Hi @jpmckinney, thanks for the quick reply!

Would you be able to point me to the old spiders that collected this data? I'm interested in either reviving the personal_url field, or at least learning how to get the same data for my own purposes.

Thanks!

jpmckinney commented 2 years ago

Hi, looking at https://github.com/opencivicdata/scrapers-ca/blob/5dc5627fd586e91d41d9d23c5acaedf846d935f1/ca/people.py, I think maybe the change was by the House of Commons website. They used to provide links to MPs' personal websites, but that seems to no longer be the case.

Until 2020 http://politwitter.ca kept a separate database of politicians' URLs, etc.

I think you would have to scrape each party's website, going through their list of MPs to get each website.

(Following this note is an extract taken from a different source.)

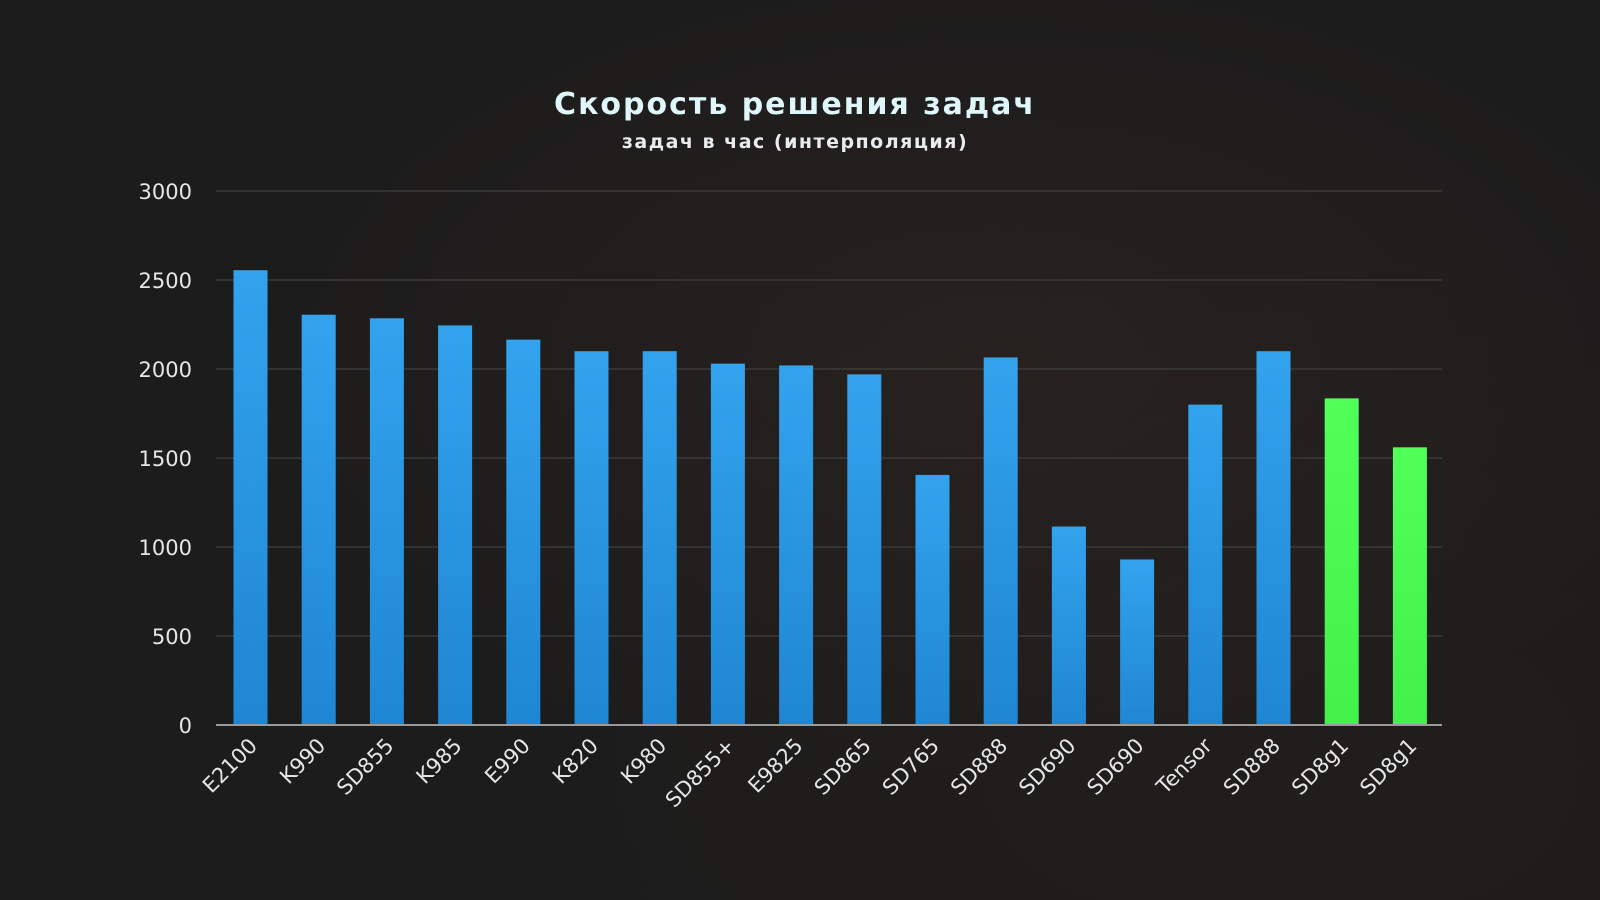 The width and height of the screenshot is (1600, 900). I want to click on y-axis-ticks: 0 500 1000 1500 2000 2500 3000, so click(166, 459).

icolwell commented 2 years ago

@jpmckinney, thanks for the hints! It seems like the personal URLs are still stored somewhere on their site, since they seem available on the contact tab.

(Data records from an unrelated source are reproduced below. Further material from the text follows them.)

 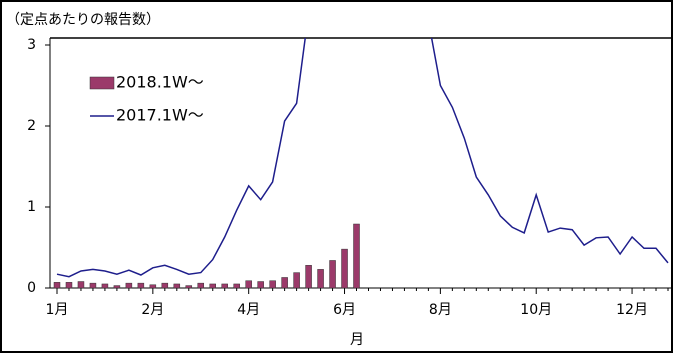 I want to click on x-tick-label: 8月, so click(x=440, y=310).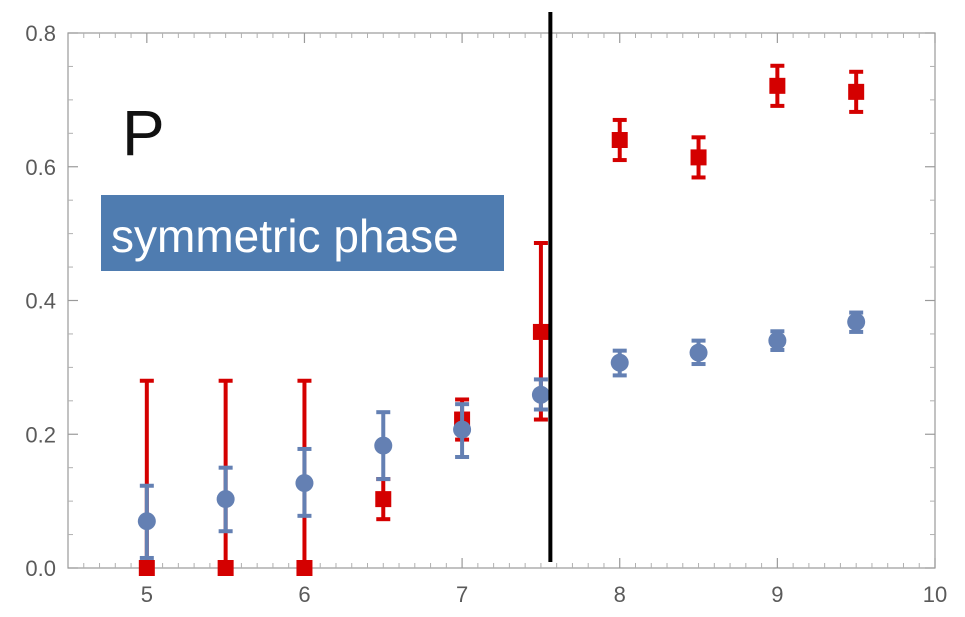 Image resolution: width=965 pixels, height=617 pixels. Describe the element at coordinates (40, 568) in the screenshot. I see `y-tick-label: 0.0` at that location.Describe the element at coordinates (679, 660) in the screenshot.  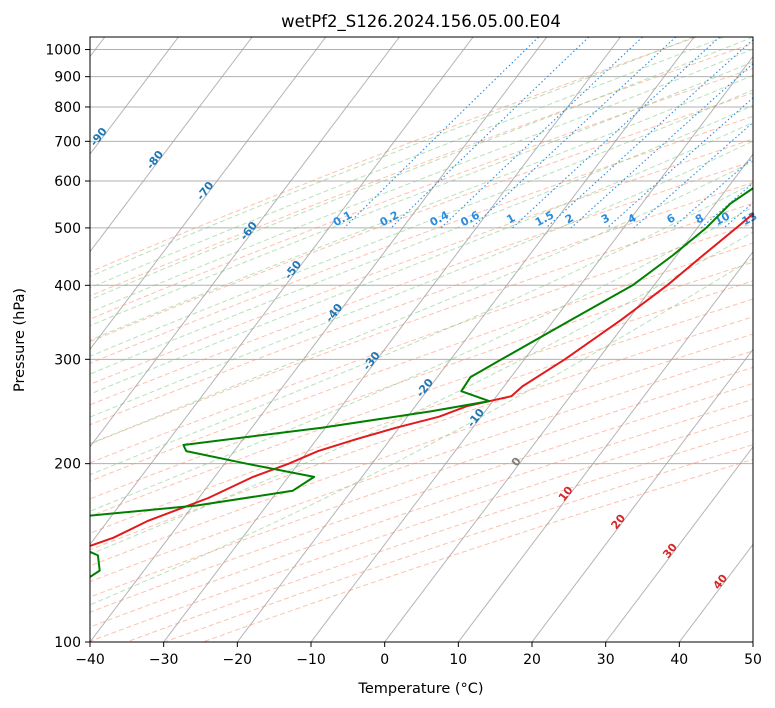
I see `x-tick-label: 40` at that location.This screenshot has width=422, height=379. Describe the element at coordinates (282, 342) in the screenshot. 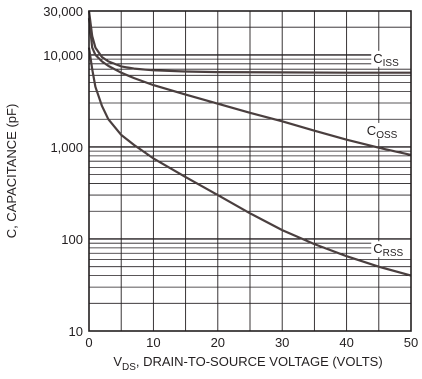

I see `x-tick-label: 30` at that location. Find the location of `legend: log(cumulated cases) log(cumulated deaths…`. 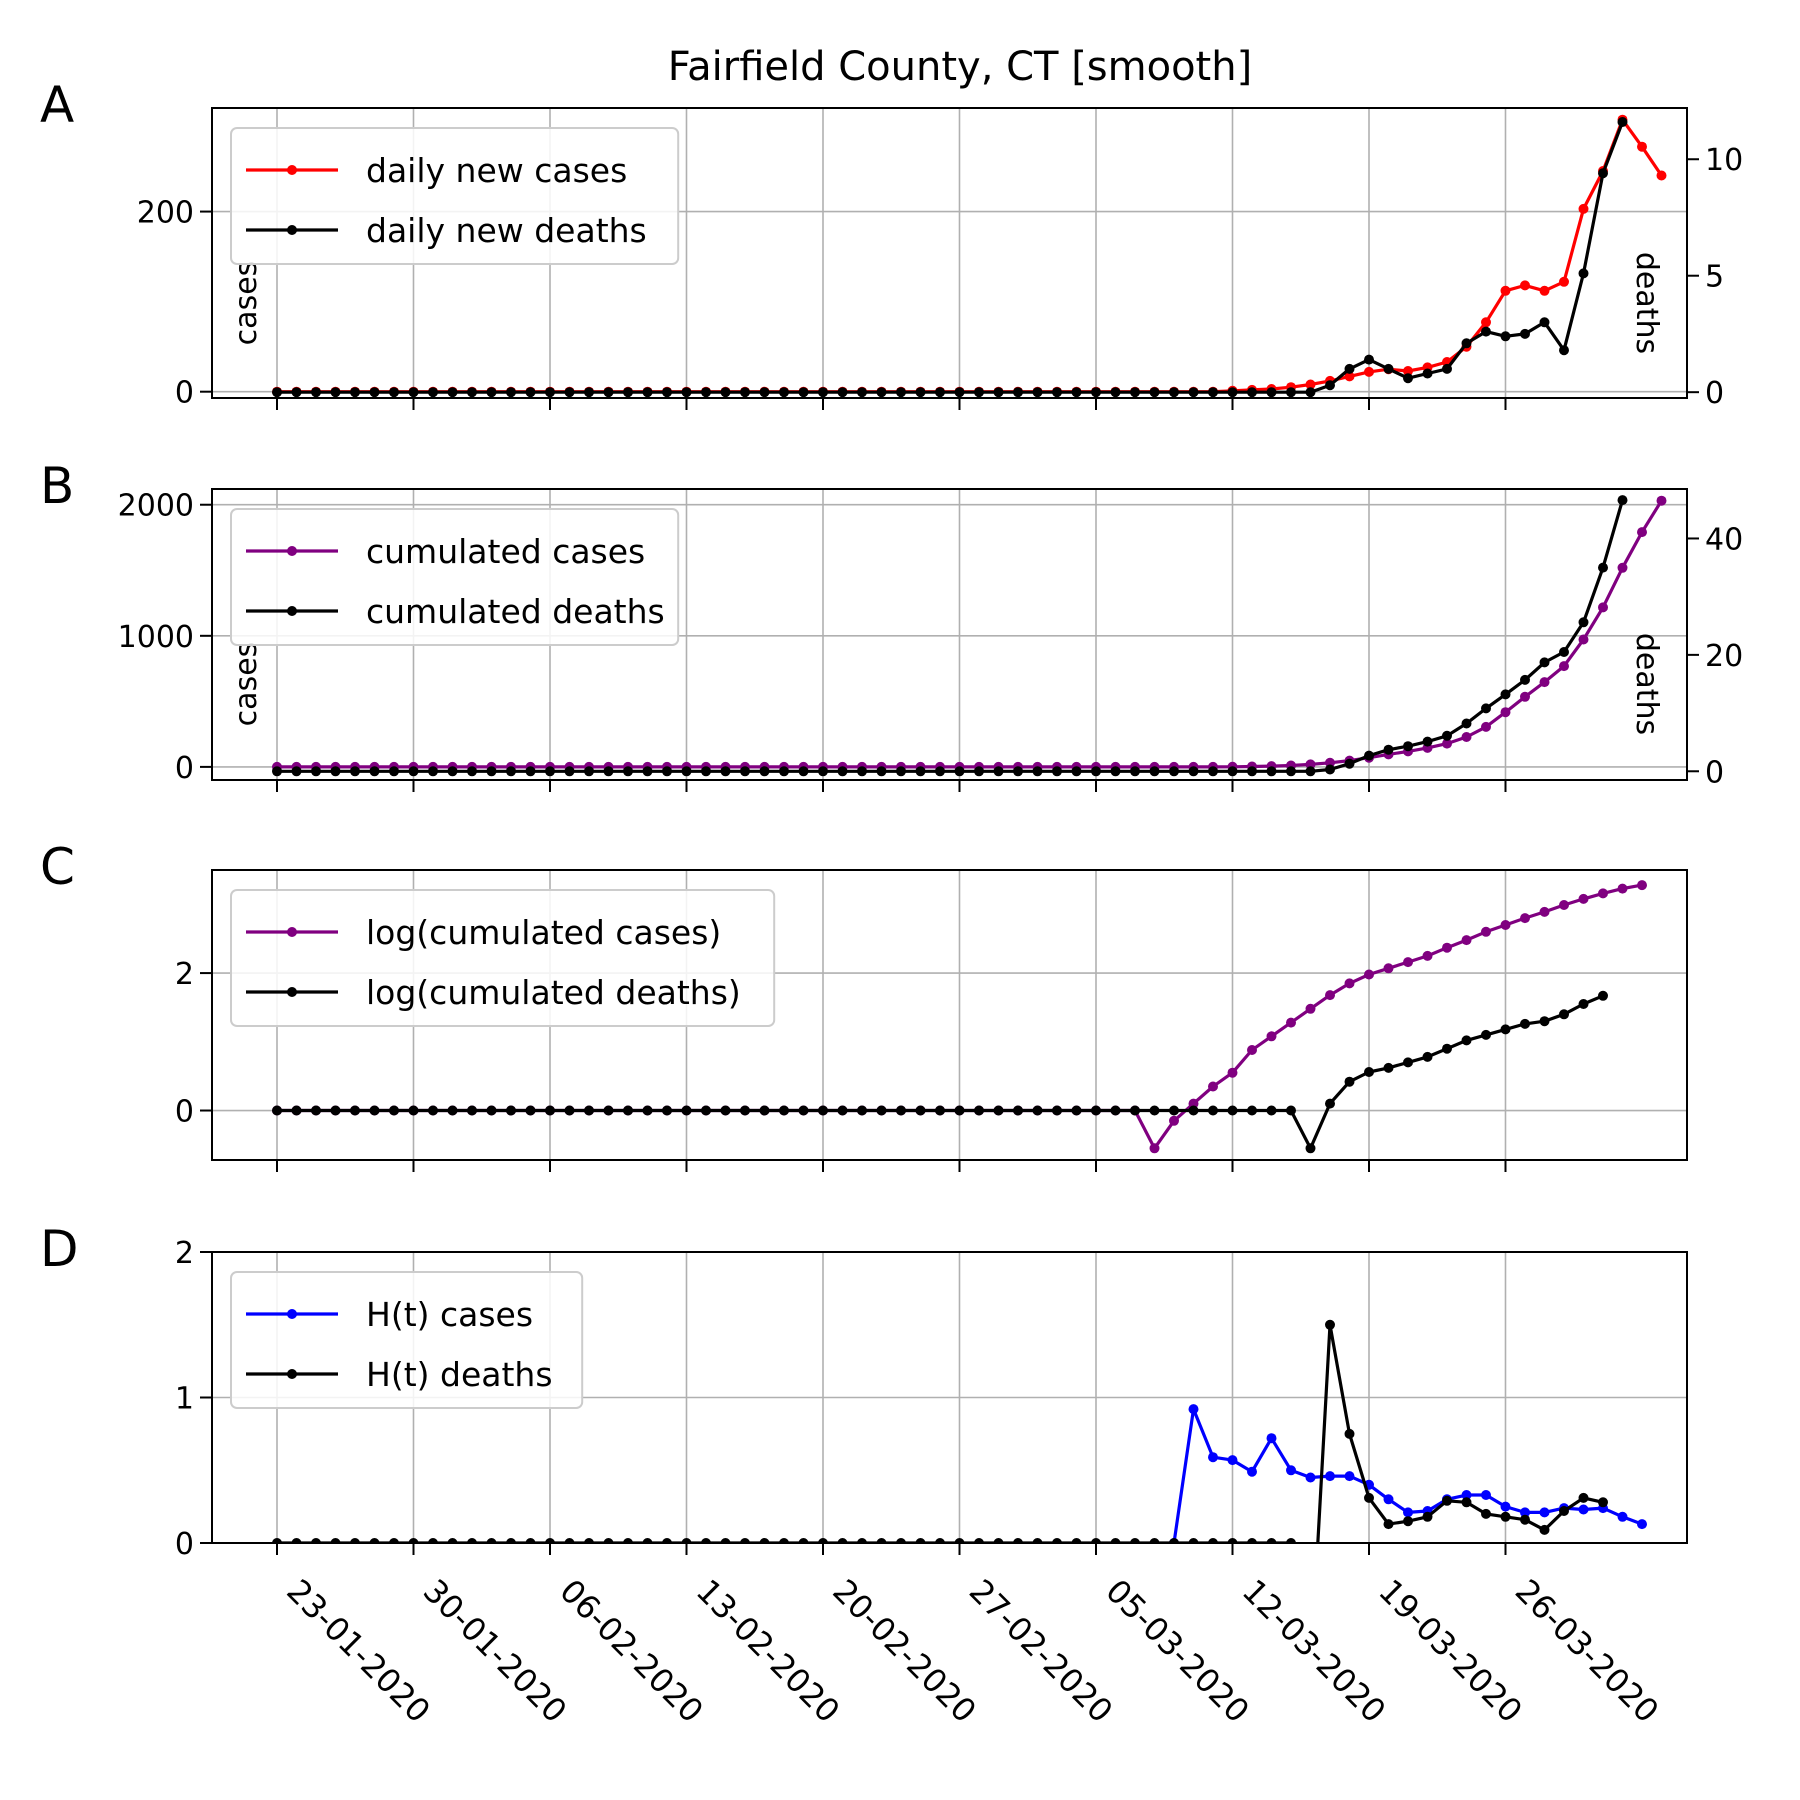

legend: log(cumulated cases) log(cumulated deaths… is located at coordinates (503, 958).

I'm not familiar with the lxml library, but maybe we just need to update that scraper to use personal_url = mp_page.xpath('.//a[contains(@title, "Website")]/@href') instead of personal_url = mp_page.xpath('.//a[contains(@title, "Personal Web Site")]/@href')

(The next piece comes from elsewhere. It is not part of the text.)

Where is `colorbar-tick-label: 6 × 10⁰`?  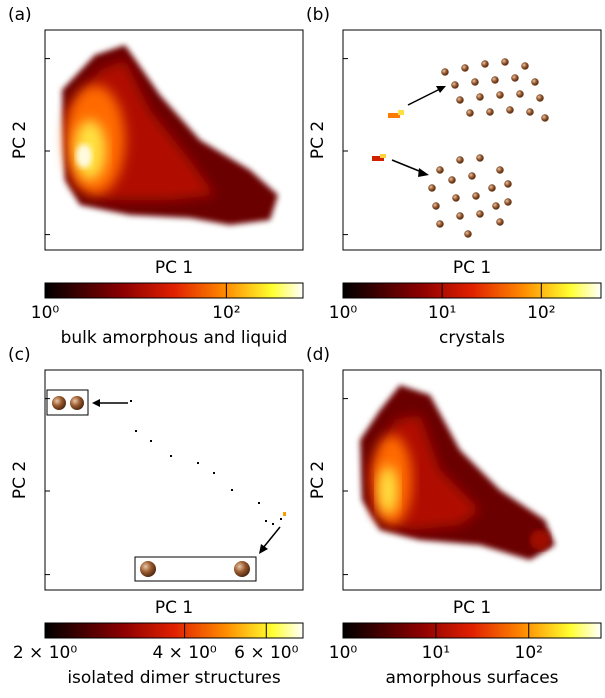
colorbar-tick-label: 6 × 10⁰ is located at coordinates (266, 653).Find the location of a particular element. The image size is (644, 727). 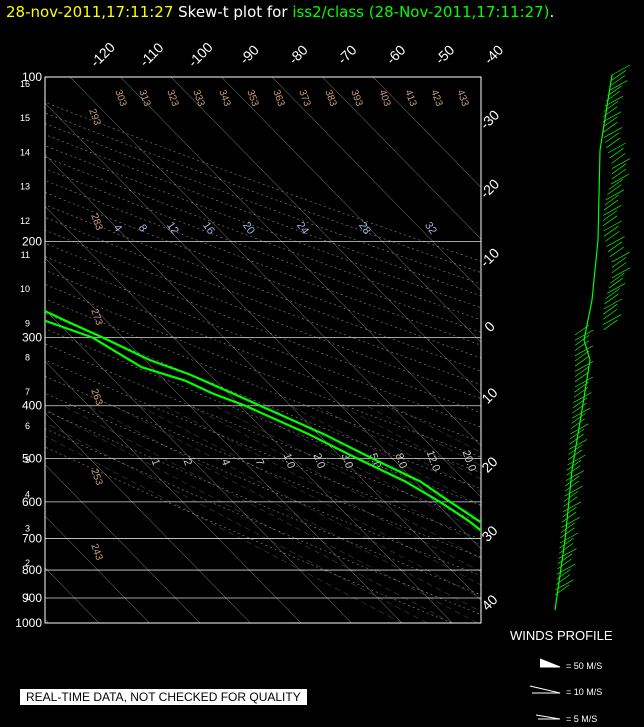

moist-label: .1 is located at coordinates (155, 462).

It seems like the format of the page changed a bit from "Personal Web Site" to simply "Website".

icolwell commented 1 year ago

I remembered that the wayback machine exists and found out that the personal websites were indeed missing and added back with the new title "Website".

Here there is no website link: 2020/06/12 Here there is one: 2020/08/07

This guy has had one since 2019, seems like they get added at different times.

jpmckinney commented 1 year ago

Aha, that should work. Can you open a pull request?

icolwell commented 1 year ago

Done.

jpmckinney commented 1 year ago

Thanks! Now deployed. Should appear in API within 24h.

icolwell commented 1 year ago

Hmm, I'm still not seeing anything for the personal_url field.

Here's an example query: https://represent.opennorth.ca/representatives/?format=apibrowser&limit=50

jpmckinney commented 1 year ago

Had you tested your changes locally? Only thing that occurs to me is that it fails to extract the URL.

jpmckinney commented 1 year ago

Hmm, yeah, so the HTML code looks like (https://www.ourcommons.ca/Members/en/simon-pierre-savard-tremblay(104944)):

                                <h4>Website</h4>
                                <p>
                                    <a href="http://www.spst.quebec">http://www.spst.quebec</a>
                                     (in French only)
                                </p>

But your code does:

personal_url = mp_page.xpath('.//a[contains(@title, "Website")]/@href')

So that's not going to extract it.

icolwell commented 1 year ago

Ah ok, no, I mentioned in the PR description that I didn't test it. I figured someone more familiar with the code base could test it way faster than I could :smile:

Do you have any ideas on what would work? If not, I'll try to get some of this stuff installed locally, and learn about how the lxml syntax is supposed to work.

jpmckinney commented 1 year ago

You'd have to use a XPath selector that finds the h4 and then gets the next sibling, and looks inside it for @href.